Saat ini 86 orang telah lulus seleksi administrasi. Seleksi tersebut dilakukan apabila Mahkamah Agung (MA) menyampaikan daftar nama Hakim Agung yang akan habis masa jabatannya (pensiun) kepada KY dalam jangka waktu enam bulan.
Peneliti Pusat Hukum dan Kebijakan Indonesia (PSHK) Miko Susanto Ginting menilai, selama ini seleksi dilakukan terkesan cuma prosedural belaka.
"Selama ini indikator untuk melakukan seleksi masih terjebak dalam aspek prosedural saja. KY hanya menunggu permintaan MA untuk proses seleksi dengan hasilnya nanti berujung ke dilantik di DPR, hanya seperti itu saja," kata Mico di Gedung LBHI, Jakarta Pusat, Minggu (27/3) dikutip dari merdeka.com.
Mico memaparkan, pengaturan ini menunjukkan bahwa undang-undang hanya mengatur pengisian jabatan untuk hakim yang akan pensiun, tetapi tidak mengatur untuk pengisian dengan alasan Hakim Agung meninggal dunia atau kebutuhan MA terkait penerapan sistem kamar.
"Seharusnya dalam hal ini KY lebih aktif lagi. KY bukan hanya sebagai penyelenggara dan menyeleksi di tempat saja, tapi juga harus mengecek mengejar bola. KY ini memiliki wewenang dan tugas dalam rekruitmen Hakim Agung," ujarnya.
"KY harus punya database dan sosok apa yang dibutuhkan, jadi KY tak hanya pasif menerima lamaran, tapi juga menjemput bola dan mencari calon Hakim Agung yang profesional," bebernya.
Peran aktif yang dimaksud adalah ikut meneliti dan membuat rekomendasi kebutuhan hakim agung di Mahkamah Agung (MA). KY diharapkan tidak hanya 'mengamini' permintaan MA soal kebutuhan hakim agung, tanpa bisa mengklarifikasi dan meneliti kebutuhan MA sesungguhnya.
"Kami tidak mau KY seperti kotak surat yang hanya menerima surat dari MA, melakukan seleksi lalu dibawa ke DPR. Yang kami mau, KY lebih aktif dalam melakukan penjaringan ke hakim-hakim potensial di daerah," tandas Miko.
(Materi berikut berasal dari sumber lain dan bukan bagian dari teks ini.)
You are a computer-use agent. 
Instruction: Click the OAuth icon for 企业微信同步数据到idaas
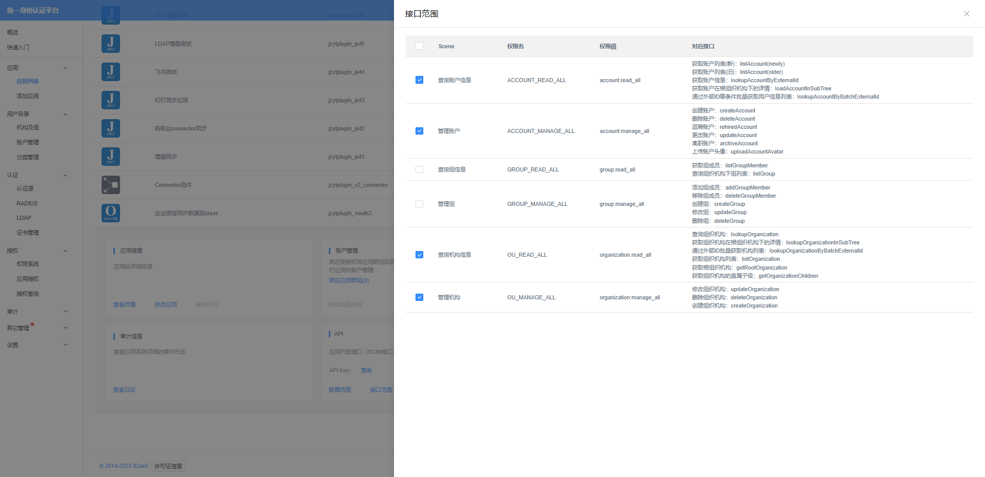coord(111,213)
Selama ini MA hanya mengajukan permintaan seleksi hakim agung ke KY berdasarkan hakim agung yang pensiun dan meninggal dunia. Tetapi menafikan kebutuhan hakim agung di masing-masing kamar. Sehingga kerap terjadi kegemukan di satu kamar, tetapi di kamar lain kekurangan hakim agung.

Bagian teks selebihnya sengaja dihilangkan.